Introduction Although associations of total plasma N-glycome (TPNG) with type 2 diabetes have been reported, little is known on the role of TPNG in type 2 diabetes complications, a major cause of type 2 diabetes-related morbidity and mortality. Here, we assessed TPNG in relation to type 2 diabetes complications in subsamples of two Dutch cohorts using mass spectrometry (n=1815 in DiaGene and n=1518 in Hoorn Diabetes Care System).

Research design and methods Blood plasma samples and technical replicates were pipetted into 96-well plates in a randomized manner. Peptide:N-glycosidase F (PNGase F) was used to release N-glycans, whereafter sialic acids were derivatized for stabilization and linkage differentiation. After total area normalization, 68 individual glycan compositions were quantified in total and were used to calculate 45 derived traits which reflect structural features of glycosylation. Associations of glycan features with prevalent and incident microvascular or macrovascular complications were tested in logistic and Cox regression in both independent cohorts and the results were meta-analyzed.

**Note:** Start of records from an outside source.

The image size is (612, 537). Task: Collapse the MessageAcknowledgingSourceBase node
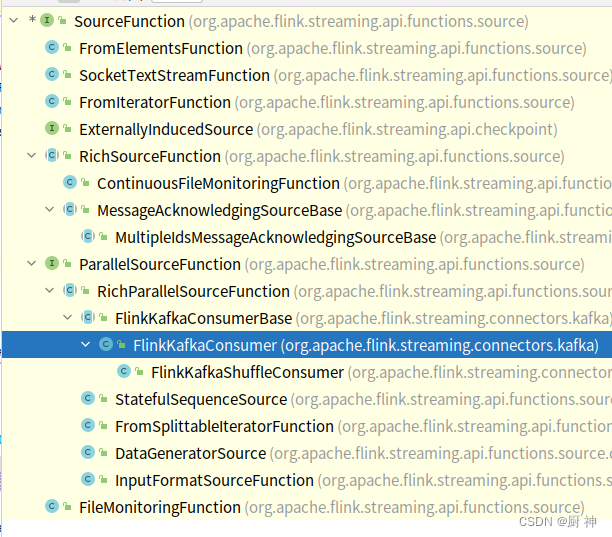pyautogui.click(x=50, y=210)
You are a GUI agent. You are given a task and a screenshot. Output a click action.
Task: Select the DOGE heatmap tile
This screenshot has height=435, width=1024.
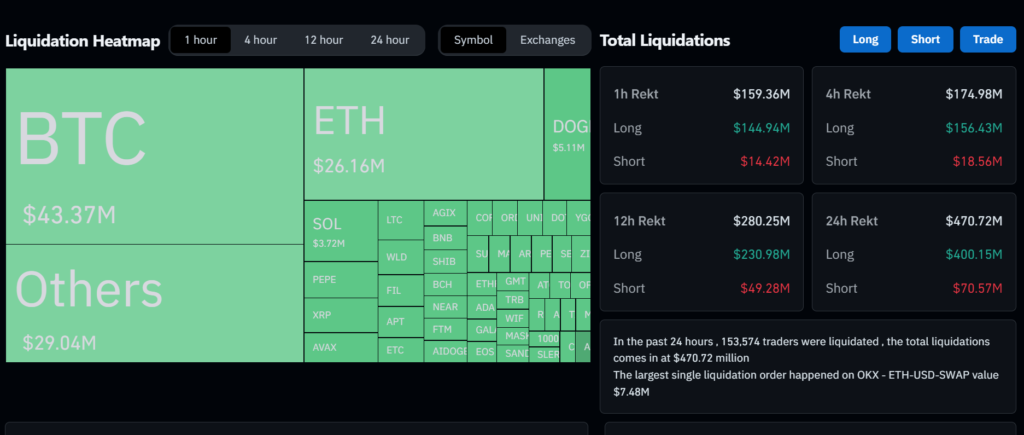tap(568, 133)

Results Our results demonstrated similarities between incident and prevalent complications. The strongest association for prevalent cardiovascular disease was a high level of bisection on a group of diantennary glycans (A2FS0B; OR=1.38, p=1.34×10−11), while for prevalent nephropathy the increase in 2,6-sialylation on triantennary glycans was most pronounced (A3E; OR=1.28, p=9.70×10−6). Several other TPNG features, including fucosylation, galactosylation, and sialylation, firmly demonstrated associations with prevalent and incident complications of type 2 diabetes.

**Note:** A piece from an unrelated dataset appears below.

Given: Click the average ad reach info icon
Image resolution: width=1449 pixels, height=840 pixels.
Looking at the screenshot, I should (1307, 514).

Conclusions These findings may provide a glance on how TPNG patterns change before complications emerge, paving the way for future studies on prediction biomarkers and potentially disease mechanisms.

  • biomarkers
  • diabetes complications
  • glycosylation

Data availability statement

Data are available upon reasonable request. The data that support the findings of this study are available on request from the corresponding author, who takes responsibility for the integrity of the data and the accuracy of the data analysis. The data are not publicly available due to them containing information that could compromise research participant privacy/consent.

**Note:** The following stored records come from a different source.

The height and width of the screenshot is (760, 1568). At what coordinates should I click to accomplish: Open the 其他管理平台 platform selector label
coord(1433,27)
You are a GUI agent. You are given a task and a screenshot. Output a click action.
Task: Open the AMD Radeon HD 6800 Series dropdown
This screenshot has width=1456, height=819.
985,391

https://creativecommons.org/licenses/by/4.0/

This is an open access article distributed in accordance with the Creative Commons Attribution 4.0 Unported (CC BY 4.0) license, which permits others to copy, redistribute, remix, transform and build upon this work for any purpose, provided the original work is properly cited, a link to the licence is given, and indication of whether changes were made. See: https://creativecommons.org/licenses/by/4.0/.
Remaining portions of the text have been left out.